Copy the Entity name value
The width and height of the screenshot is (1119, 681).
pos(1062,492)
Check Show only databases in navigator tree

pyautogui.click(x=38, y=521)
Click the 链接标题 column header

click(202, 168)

--------------------------------

Your answer must be the full listing, restated word for word.

▶ [RESULT]:
Copy the Entity name value
The width and height of the screenshot is (1119, 681).
pos(1062,492)
Check Show only databases in navigator tree

pyautogui.click(x=38, y=521)
Click the 链接标题 column header

click(202, 168)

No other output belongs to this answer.